Mientras hay evidencia que estos medicamentos pueden mejorar la calidad de vida de los pacientes si son utilizadas en las dosis adecuadas, científicos de la FDA señalan que no es así si se utilizan en dosis mayores e, incluso, quizás pueden causar efectos negativos. Aquí es, precisamente, donde yace el problema, se les paga más a los médicos mientras más usen estas drogas. Es muy improbable que un médico ponga la salud de sus paciente en riesgo a propósito para ganar dinero, pero siempre existe la posibilidad de que las grandes farmacéuticas los persuadan de que las drogas no los dañarán, aun en altas dosis.
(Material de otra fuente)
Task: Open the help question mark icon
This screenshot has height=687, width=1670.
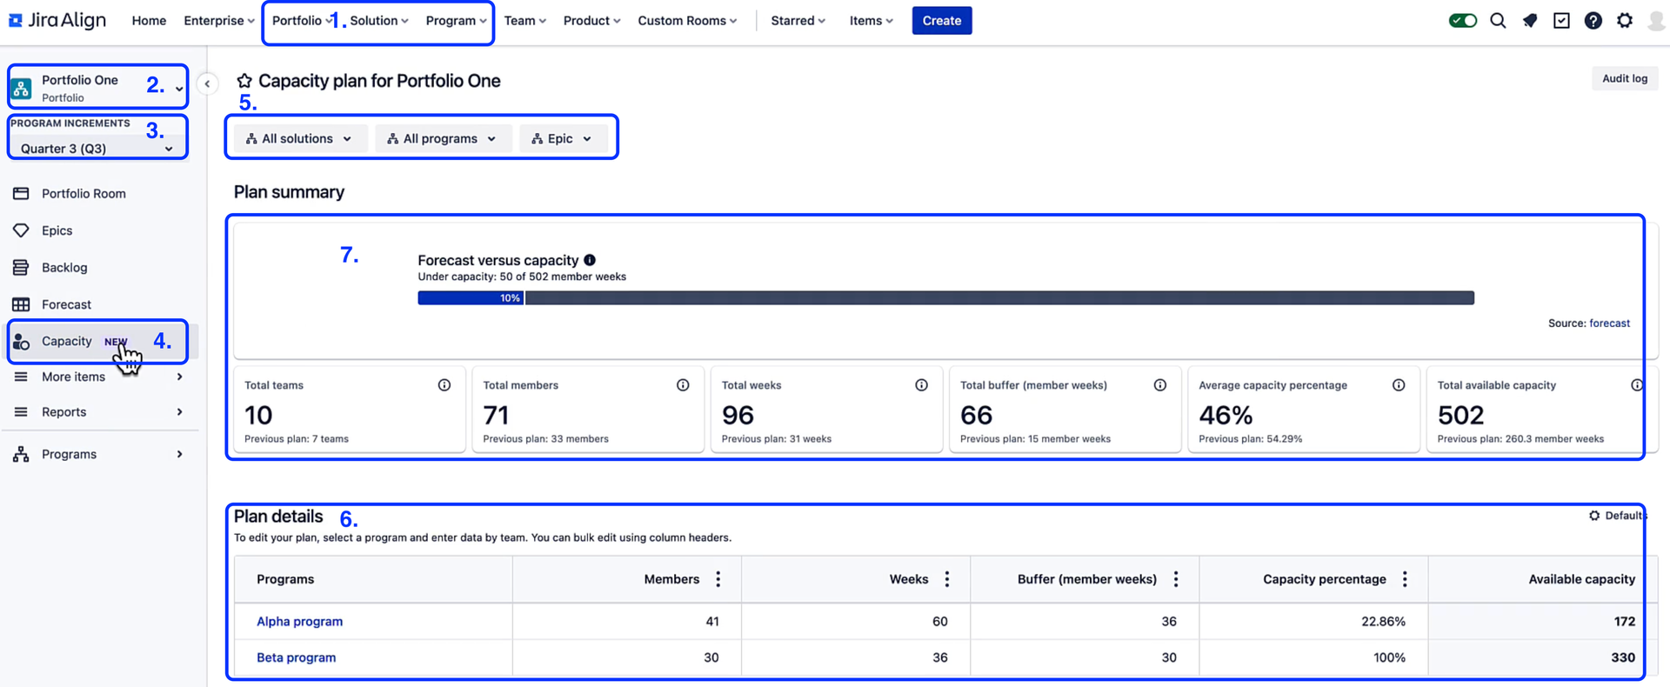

El artículo de New York Times señalaba el hecho de que los estadounidenses reciben más medicamentos contra la anemia que los europeos, todos pacientes de diálisis o cáncer. Esto nos hace regresar al argumento de que el servicio de salud estadounidense no es el más efectivo cuando se trata de separar aguas entre el dinero y la ética profesional médica. Con un sistema de salud universal, los médicos no tienen tales incentivos para prescribir estos controvertidos medicamentos por dinero. Como la anemia no se trata con dosis fijas, los médicos tienen un gran poder discrecional cuando se trate de cuánto medicar. Así, aquí hay una peligrosa discrepancia: los médicos no están siempre completamente informados de las drogas que hay en el mercado. Los más críticos dicen que las compañías no han sido claras en clarificar los riesgos de estas medicinas al no probar si funcionarían mejor en menores dosis. Al evitar hacerlo, las farmacéuticas, efectivamente, han evitado la posiblidad de descubrir que menores dosis puedan funcionar mejor, un descubrimiento que haría decrecer el uso de sus drogas junto a sus ganancias.
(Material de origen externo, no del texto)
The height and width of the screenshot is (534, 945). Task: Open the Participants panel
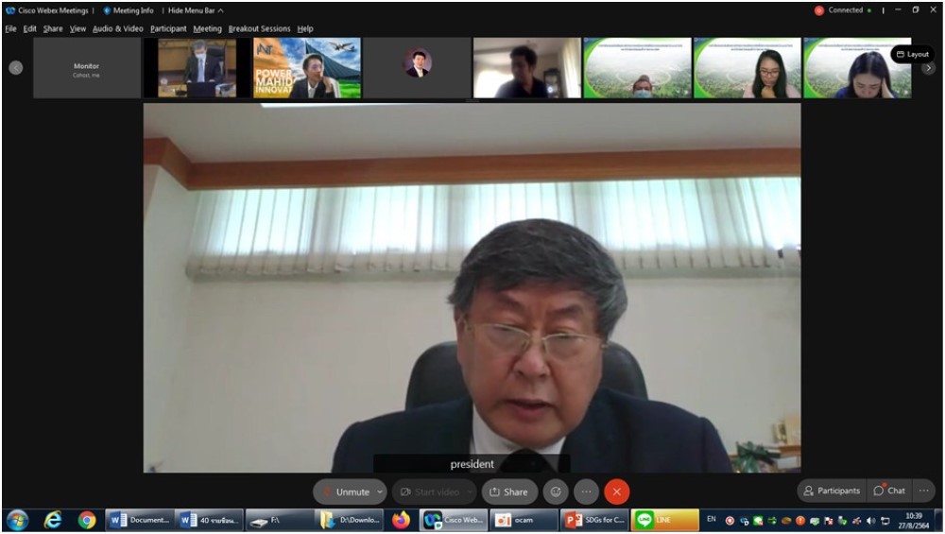pos(831,491)
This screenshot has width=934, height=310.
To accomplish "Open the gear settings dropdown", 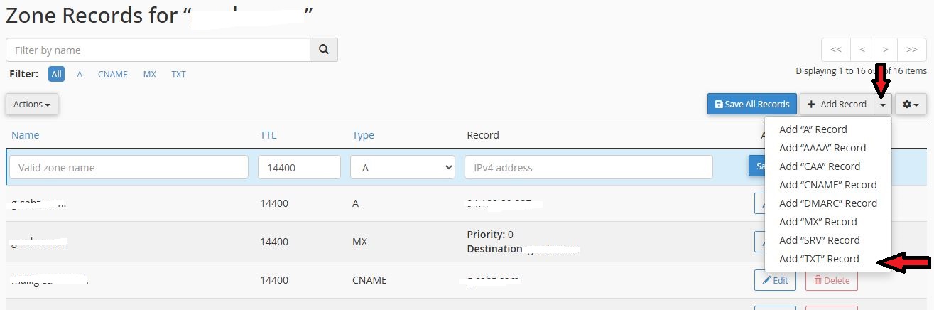I will [x=911, y=104].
Entonces, ¿qué podemos hacer? Hay ciertas restricciones que son adecuadas para regular a las farmacéuticas. Por ejemplo, leyes federales prohíben a las compañías pagar a los médicos por prescribir medicamentos en píldoras y que compran los pacientes en farmacias (NYT, 9 de mayo de 2007, pero sí pueden pagarles cuando se trata de drogas que dan los doctores a sus pacientes en sus consultas. Esto entrega a las farmacéuticas un salvoconducto para comercializar sus productos dando a los médicos incentivos cada vez que la prescriban. Se requiere una mejor regulación federal para asegurar que las compañías farmacéuticas no influencien a los médicos al dar medicamentos a sus pacientes.
Si bien, tanto las farmacéuticas como los médicos son culpables de esta situación, es en últimas cuentas el médico el responsble de hacer bien las cosas. La meta de cualquier negocio es ganar dinero, pero la meta de un médico es clara: no dañar al paciente. El dinero nunca debe ser el factor determinante en la decisión del médico en lo que respecta tratar a sus pacientes. El médico ha escogido una profesión que exige altos estándares morales y éticos, no avaricia ni falta de juicio.